## What you are asked to do:
In the text on monitor calibration below, what tool can Mac users use instead of Adobe Gamma with Photoshop CS2?

## Text section:

The most important step of implementing color management into your digital photography workflow is to calibrate your monitor. Calibrating on a regular basis is important because the colors, brightness, and contrast of your monitor change over time. Whether you use one of those big clunky computer monitors (called CRTs), a sleek new LCD monitor, or a laptop, the rule remains the same: Calibrate on a regular basis. Properly profiling and adjusting your monitor ensures that what you see is what you'll get in your final output of your digital image.
When you calibrate your monitor, you make adjustments to the brightness, contrast, and color balance to match what your calibration software uses as its standard. These adjustments are actual physical changes to the operation of the monitor (but not to the image files you are viewing). The adjustments are necessary to produce an accurate profile, which your computer then uses to determine what prints out.
Calibrating with Adobe Gamma
Adobe Gamma is a Windows software utility (included with Photoshop CS2) that you can use to calibrate your monitor and to create a profile that your computer will use. The Mac version of Adobe Gamma was available with previous versions of Photoshop and is no longer included with Photoshop CS2. Instead, Mac users can use the Apple Display Calibrator Assistant found in the System Preferences folder.
Adobe Gamma is a decent tool for calibrating your monitor if you're a casual Photoshop user and don't print a lot of photographs. If you're more serious about digital photography and regularly produce prints on a photo-quality printer, you should strongly consider purchasing a more advanced colorimeter and the software to go with it. You'll get significantly better results with this equipment, saving time, money, paper, and ink cartridges. (The next section covers colorimeters and other such advanced calibration tools.)
When you calibrate your monitor with Adobe Gamma, a color profile automatically loads into your Windows Startup Menu every time you turn on your computer. If you graduate to a more sophisticated colorimeter and use it to create a monitor profile for your computer, make sure you delete Adobe Gamma from your computer's Startup Menu to prevent Adobe Gamma from interfering with your new monitor-profile setup.
Calibrating with a colorimeter
The best solution for calibrating your monitor is specialized software used in conjunction with a colorimeter, a device that reads the actual color values produced by your monitor. Today's top monitor-calibration systems include the ColorVision Spyder2, the ColorVision Color Plus (great for home systems), Monaco Systems MonacoOPTIX, and Gretag Macbeth Eye-One Display.

## Record set:
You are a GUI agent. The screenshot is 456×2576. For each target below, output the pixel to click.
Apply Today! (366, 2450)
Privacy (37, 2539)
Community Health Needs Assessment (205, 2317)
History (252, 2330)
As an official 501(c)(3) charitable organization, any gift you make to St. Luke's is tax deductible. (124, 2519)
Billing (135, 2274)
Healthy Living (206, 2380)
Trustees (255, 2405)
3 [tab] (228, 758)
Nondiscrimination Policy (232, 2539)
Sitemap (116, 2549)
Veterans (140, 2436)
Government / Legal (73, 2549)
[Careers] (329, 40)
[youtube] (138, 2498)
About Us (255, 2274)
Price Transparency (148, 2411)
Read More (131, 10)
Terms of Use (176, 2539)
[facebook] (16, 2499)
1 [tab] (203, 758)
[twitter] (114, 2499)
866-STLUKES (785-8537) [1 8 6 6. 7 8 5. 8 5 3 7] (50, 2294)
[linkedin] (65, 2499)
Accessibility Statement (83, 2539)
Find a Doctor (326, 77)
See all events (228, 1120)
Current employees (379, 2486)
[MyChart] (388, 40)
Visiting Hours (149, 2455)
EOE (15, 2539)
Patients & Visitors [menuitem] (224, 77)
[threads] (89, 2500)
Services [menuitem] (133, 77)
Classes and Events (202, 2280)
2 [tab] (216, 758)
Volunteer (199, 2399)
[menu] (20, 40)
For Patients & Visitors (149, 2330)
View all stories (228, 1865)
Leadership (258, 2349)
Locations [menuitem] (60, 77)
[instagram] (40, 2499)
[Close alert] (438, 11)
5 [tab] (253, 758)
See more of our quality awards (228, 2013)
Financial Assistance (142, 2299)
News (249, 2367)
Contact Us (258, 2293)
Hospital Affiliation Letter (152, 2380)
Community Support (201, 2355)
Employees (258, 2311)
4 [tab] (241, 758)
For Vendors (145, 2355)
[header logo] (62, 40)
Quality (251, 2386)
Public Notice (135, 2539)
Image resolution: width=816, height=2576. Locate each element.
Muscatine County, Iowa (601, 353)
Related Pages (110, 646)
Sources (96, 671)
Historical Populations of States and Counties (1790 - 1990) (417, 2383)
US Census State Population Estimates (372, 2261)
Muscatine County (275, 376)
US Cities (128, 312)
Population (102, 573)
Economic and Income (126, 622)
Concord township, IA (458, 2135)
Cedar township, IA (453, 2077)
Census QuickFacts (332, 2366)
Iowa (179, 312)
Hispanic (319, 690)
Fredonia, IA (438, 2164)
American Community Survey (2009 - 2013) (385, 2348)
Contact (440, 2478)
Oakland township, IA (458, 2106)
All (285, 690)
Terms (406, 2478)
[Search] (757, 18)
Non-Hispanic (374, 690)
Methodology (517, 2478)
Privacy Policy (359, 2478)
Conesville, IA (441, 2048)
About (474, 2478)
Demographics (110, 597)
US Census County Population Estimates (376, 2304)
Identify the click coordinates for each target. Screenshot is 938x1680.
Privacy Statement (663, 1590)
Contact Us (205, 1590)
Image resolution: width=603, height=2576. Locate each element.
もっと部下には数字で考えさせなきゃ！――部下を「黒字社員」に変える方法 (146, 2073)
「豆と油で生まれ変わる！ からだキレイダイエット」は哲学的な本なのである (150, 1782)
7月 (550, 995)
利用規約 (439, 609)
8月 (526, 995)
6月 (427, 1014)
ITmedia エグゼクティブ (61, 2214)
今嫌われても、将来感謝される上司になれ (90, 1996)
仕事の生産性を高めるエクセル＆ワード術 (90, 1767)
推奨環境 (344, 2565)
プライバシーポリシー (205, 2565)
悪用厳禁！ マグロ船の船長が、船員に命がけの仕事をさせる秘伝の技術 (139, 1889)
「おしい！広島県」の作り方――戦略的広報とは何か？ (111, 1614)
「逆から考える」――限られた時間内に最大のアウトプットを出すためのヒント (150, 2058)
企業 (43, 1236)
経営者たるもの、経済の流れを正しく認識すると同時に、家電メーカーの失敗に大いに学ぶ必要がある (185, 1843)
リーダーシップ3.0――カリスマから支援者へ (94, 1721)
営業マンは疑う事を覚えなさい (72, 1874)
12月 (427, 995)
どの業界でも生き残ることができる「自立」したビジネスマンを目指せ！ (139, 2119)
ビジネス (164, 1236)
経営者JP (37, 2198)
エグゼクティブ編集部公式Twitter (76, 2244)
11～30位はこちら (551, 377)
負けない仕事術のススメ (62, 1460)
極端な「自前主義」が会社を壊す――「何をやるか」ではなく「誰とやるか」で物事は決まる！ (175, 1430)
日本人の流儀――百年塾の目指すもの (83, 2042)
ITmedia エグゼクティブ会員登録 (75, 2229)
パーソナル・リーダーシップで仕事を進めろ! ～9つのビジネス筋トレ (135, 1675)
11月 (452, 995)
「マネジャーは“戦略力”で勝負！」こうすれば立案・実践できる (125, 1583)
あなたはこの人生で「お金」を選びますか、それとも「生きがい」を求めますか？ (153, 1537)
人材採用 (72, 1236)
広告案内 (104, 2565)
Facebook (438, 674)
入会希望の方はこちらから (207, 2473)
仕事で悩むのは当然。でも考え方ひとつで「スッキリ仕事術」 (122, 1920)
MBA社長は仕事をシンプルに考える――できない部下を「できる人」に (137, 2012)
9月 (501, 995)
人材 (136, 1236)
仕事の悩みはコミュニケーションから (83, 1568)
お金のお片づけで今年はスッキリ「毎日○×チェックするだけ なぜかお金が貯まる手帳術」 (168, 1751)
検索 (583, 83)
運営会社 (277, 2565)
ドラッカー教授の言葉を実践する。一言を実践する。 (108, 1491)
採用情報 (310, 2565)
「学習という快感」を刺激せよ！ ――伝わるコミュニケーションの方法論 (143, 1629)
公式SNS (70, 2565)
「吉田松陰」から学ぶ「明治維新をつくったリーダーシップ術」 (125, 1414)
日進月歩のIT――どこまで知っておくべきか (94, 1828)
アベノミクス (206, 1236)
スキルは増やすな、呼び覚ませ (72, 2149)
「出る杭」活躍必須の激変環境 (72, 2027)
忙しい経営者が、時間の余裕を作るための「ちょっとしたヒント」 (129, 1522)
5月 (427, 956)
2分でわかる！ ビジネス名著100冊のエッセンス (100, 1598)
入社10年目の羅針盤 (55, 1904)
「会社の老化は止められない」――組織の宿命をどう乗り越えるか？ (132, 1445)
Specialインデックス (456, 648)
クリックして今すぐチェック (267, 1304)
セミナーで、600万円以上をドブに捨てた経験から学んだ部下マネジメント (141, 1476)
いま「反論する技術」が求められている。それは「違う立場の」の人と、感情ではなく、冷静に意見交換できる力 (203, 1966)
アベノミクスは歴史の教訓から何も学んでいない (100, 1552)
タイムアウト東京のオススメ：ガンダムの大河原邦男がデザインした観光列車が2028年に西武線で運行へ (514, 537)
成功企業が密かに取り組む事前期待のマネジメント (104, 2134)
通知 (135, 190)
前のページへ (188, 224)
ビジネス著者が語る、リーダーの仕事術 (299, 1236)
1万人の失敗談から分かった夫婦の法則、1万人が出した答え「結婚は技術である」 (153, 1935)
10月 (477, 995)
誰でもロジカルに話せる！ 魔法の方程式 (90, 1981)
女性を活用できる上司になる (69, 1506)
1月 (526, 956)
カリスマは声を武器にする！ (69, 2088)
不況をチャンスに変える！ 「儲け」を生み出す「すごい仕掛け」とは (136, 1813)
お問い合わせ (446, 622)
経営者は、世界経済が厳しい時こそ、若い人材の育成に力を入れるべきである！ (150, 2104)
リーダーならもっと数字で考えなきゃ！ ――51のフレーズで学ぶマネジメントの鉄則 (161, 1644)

## Task answer:
Mac users can use the Apple Display Calibrator Assistant, found in the System Preferences folder.